YOUR INSTRUCTIONS: Quote word for word the lines starting at the one containing "Where should I" and ending at the one containing "tap(230, 327)". Leave the pictures out.

EXCERPTED DATA:
-- BEGIN --
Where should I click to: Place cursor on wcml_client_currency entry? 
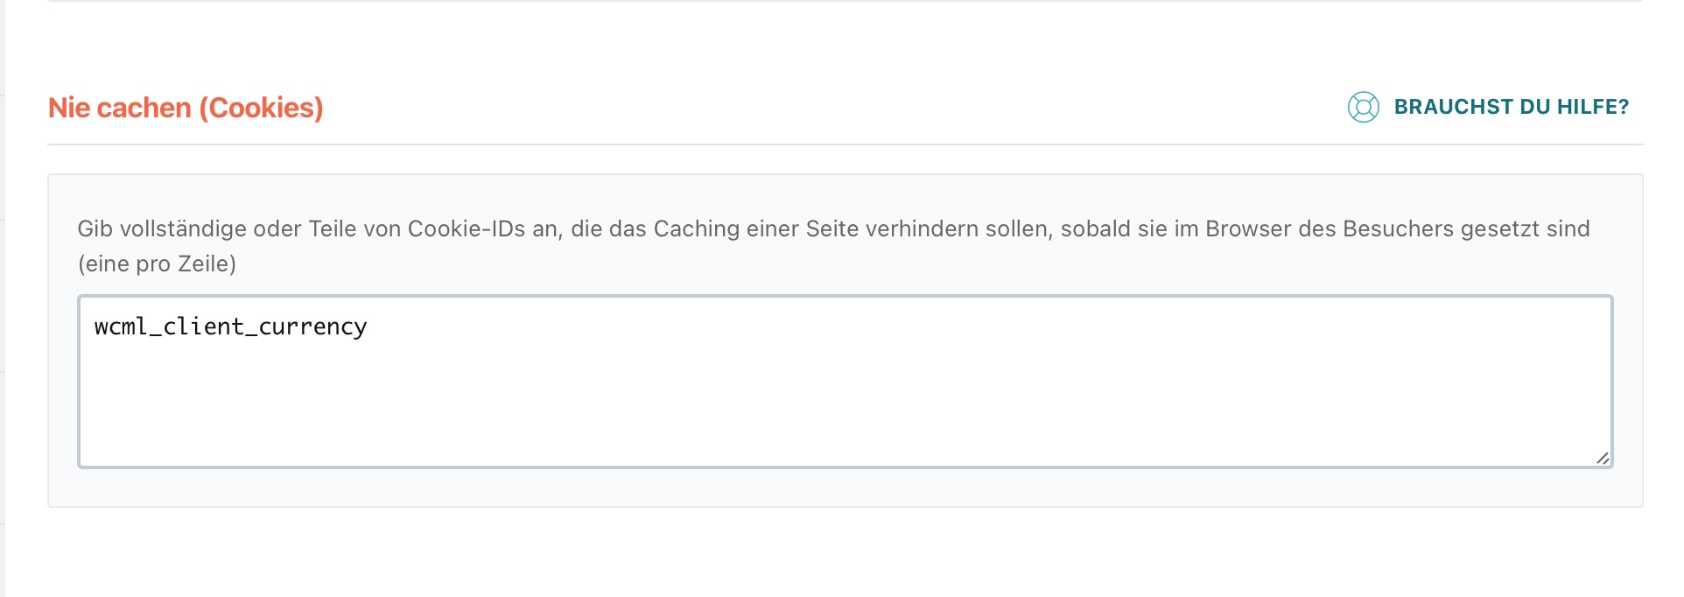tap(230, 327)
-- END --
-- BEGIN --
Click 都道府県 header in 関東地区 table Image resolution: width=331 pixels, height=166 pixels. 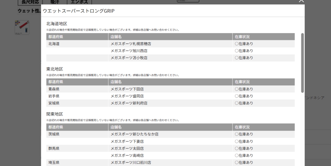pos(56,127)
-- END --
-- BEGIN --
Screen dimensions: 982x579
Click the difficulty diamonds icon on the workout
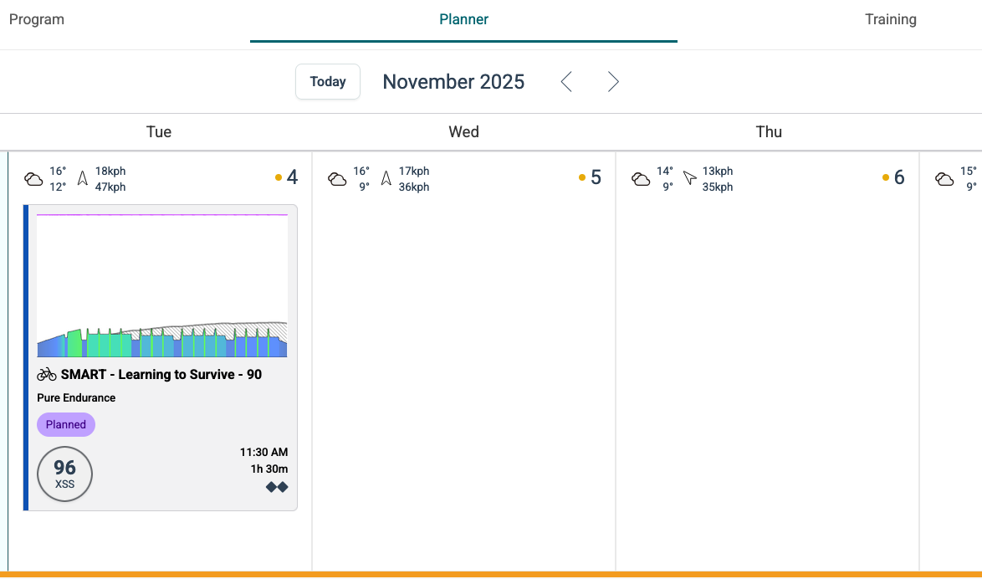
-- END --
RESPONSE TO THE EXERCISE:
Where should I click to: Place cursor on wcml_client_currency entry? 
tap(230, 327)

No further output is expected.